Triceps, Chest, Trapezius


Description

Adjust the height of the rings so they are in about your chest height.

Position yourself on top of the rings - like you have done muscle-up transition and have just got on top of rings. Your knees should be bent and your feet on the ground. This will be your starting position.

Make slow and controlled pulses while holding yourself on rings.

Repeat for the desired number of repetitions.

Movement Group

Warm-Up


Required Equipment

Rings


Progressions and Regressions

None


Frequently Asked Questions

What are the benefits of the Muscle-Up Shoulder Warm-Up?

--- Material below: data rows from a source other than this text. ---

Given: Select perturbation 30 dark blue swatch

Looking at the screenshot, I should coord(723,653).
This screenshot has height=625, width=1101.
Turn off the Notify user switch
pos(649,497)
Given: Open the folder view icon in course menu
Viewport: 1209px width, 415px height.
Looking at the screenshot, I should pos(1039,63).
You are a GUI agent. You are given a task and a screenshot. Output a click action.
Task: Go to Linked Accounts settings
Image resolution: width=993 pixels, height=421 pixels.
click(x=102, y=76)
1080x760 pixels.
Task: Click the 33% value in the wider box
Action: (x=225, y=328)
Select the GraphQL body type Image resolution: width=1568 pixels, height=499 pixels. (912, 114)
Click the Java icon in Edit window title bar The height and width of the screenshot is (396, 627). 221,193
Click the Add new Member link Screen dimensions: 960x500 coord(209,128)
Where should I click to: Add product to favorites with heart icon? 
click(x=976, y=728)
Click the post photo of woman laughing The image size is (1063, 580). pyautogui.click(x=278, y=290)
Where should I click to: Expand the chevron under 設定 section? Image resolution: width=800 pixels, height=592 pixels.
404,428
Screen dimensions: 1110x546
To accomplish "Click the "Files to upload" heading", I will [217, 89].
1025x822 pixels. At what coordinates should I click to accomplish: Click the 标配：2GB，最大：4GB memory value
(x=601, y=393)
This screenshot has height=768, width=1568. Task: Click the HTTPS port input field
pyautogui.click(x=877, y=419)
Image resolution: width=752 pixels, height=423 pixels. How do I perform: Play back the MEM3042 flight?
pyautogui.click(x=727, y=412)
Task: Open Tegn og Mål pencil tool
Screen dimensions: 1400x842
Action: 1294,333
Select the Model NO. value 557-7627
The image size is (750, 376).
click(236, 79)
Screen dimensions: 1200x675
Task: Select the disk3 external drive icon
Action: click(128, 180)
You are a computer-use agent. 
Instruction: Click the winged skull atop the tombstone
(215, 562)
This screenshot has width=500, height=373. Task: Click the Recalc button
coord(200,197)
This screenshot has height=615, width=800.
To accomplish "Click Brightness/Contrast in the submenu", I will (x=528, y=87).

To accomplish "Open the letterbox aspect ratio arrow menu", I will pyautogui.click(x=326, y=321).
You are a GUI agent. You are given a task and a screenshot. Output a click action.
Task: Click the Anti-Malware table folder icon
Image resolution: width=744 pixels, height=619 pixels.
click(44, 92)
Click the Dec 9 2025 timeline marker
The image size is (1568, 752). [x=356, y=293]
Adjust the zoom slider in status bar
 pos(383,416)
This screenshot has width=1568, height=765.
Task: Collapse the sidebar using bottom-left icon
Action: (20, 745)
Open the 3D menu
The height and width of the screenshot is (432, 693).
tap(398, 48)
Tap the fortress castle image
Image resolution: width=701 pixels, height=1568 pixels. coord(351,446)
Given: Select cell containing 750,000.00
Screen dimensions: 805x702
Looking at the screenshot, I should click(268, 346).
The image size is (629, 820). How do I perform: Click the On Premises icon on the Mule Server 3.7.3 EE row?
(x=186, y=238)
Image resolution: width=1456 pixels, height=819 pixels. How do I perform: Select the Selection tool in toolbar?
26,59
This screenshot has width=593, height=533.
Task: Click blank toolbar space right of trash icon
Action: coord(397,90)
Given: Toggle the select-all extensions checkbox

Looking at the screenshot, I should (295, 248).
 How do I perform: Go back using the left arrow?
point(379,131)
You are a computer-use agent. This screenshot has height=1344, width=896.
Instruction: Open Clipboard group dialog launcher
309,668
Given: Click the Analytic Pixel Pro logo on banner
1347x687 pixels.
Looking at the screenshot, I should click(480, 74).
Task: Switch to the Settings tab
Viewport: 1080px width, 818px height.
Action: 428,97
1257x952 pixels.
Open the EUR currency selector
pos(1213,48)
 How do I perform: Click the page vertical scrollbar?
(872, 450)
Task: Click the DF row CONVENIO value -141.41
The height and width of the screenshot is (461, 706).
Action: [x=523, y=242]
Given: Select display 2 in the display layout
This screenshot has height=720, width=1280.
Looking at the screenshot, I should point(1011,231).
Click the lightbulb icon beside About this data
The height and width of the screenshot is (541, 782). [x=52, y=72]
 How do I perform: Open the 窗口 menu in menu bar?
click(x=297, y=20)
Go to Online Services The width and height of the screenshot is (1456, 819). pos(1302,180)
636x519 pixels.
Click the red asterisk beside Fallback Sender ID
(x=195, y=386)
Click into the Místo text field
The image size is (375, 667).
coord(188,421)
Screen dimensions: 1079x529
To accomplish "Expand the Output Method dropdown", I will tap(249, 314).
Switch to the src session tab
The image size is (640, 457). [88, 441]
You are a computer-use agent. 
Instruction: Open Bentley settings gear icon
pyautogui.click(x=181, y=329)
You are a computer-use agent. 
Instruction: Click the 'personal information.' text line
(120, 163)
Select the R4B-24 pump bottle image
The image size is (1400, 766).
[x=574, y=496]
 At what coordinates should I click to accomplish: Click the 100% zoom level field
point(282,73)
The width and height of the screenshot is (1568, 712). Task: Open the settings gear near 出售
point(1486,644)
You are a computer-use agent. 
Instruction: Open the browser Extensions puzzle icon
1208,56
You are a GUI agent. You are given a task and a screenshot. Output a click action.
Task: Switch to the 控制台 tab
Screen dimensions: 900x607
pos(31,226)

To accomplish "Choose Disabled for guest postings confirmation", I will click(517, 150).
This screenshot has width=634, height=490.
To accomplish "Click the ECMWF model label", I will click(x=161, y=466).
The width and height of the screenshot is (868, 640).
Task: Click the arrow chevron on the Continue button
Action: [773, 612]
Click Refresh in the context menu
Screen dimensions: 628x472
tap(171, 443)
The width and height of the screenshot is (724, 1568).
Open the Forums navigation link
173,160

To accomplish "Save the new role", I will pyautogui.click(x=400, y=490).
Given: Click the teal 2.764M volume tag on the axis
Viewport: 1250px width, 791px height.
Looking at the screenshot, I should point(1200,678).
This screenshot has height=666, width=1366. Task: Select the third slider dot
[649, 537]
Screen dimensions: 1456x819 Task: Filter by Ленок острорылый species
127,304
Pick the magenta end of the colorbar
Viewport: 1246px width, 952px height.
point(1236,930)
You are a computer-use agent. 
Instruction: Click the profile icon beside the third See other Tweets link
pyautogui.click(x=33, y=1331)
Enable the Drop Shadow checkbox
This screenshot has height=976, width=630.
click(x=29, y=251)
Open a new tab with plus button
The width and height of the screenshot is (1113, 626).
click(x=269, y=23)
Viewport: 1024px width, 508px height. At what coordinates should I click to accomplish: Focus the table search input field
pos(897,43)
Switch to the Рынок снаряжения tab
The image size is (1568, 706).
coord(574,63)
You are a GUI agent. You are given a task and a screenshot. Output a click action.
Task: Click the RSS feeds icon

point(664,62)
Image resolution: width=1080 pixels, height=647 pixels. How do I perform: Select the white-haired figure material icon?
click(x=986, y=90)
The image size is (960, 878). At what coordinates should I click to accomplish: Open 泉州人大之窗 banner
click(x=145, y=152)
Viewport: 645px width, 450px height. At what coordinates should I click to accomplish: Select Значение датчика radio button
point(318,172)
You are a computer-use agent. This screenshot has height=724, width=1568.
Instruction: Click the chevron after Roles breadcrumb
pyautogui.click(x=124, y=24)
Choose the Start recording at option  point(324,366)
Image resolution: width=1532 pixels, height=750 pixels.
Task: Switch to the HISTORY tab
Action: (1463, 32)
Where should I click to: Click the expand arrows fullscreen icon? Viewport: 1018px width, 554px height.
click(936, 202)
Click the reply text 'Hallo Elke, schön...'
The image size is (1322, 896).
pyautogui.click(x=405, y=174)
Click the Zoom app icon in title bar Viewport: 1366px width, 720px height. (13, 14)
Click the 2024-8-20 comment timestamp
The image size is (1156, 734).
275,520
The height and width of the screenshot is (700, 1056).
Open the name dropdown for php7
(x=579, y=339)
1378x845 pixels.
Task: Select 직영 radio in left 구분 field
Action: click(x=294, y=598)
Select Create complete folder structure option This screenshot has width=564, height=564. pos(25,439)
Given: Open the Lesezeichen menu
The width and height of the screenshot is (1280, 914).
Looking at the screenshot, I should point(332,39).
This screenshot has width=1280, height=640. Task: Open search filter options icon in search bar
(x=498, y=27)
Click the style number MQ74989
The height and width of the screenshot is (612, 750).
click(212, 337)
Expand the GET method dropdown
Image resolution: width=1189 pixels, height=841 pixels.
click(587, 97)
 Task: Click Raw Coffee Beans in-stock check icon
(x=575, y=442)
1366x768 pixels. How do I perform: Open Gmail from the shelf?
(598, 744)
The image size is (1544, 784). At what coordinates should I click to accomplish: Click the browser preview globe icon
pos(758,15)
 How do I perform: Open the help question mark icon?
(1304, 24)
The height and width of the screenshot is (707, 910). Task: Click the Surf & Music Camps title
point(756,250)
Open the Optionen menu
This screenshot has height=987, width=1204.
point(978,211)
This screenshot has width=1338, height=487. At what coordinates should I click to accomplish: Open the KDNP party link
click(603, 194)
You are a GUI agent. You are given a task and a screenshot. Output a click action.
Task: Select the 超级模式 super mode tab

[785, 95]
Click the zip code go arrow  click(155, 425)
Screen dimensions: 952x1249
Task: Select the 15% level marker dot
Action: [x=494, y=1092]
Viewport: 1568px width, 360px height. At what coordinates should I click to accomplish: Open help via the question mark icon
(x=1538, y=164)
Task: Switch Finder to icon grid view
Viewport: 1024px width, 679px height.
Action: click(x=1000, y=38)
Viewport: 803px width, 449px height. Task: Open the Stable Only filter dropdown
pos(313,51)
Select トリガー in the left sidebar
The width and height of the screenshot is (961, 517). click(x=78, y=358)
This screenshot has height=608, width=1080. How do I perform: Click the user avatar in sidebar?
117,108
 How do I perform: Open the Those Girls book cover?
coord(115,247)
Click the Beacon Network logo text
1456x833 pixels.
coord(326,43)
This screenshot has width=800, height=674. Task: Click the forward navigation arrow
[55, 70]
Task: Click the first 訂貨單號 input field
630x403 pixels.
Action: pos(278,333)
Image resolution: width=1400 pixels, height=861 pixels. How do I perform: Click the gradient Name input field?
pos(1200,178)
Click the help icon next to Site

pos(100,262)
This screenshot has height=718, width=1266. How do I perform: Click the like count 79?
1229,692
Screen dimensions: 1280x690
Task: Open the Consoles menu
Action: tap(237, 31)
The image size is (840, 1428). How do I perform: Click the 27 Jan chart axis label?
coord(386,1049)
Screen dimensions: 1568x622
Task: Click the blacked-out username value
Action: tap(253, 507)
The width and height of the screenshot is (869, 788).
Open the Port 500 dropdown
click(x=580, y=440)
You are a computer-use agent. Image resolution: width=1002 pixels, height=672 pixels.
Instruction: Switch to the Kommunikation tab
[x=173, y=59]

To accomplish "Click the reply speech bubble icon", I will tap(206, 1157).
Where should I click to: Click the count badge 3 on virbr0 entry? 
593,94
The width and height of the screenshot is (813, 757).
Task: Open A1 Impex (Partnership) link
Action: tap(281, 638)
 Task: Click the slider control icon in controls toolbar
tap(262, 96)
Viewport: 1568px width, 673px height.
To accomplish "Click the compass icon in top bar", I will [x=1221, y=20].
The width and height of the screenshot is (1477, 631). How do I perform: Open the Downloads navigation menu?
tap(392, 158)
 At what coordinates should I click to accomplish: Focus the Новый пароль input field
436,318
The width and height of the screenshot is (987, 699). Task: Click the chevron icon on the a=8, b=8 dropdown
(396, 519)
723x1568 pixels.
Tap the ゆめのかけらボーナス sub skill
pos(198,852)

This warm-up activates triceps, chest and trapezius while improving shoulder stability, mobility and transition readiness for muscle-ups. It primes nervous system firing patterns and can reduce risk of strain during technical pulling and pressing work.

What common mistakes should I avoid?

Common errors include rings set too high or low, rushing pulses, shrugging or locking the shoulders, overarching the lower back, and gripping too tightly. Keep movements small, slow and focused on scapular control to avoid compensations.

How can I progress or what are alternatives?

Progress by increasing pulse range, hold duration or removing foot support once stable. Alternatives include ring support holds, scapular pull-ups, or assisted muscle-up transitions. Move gradually and add load only when scapular control is reliable.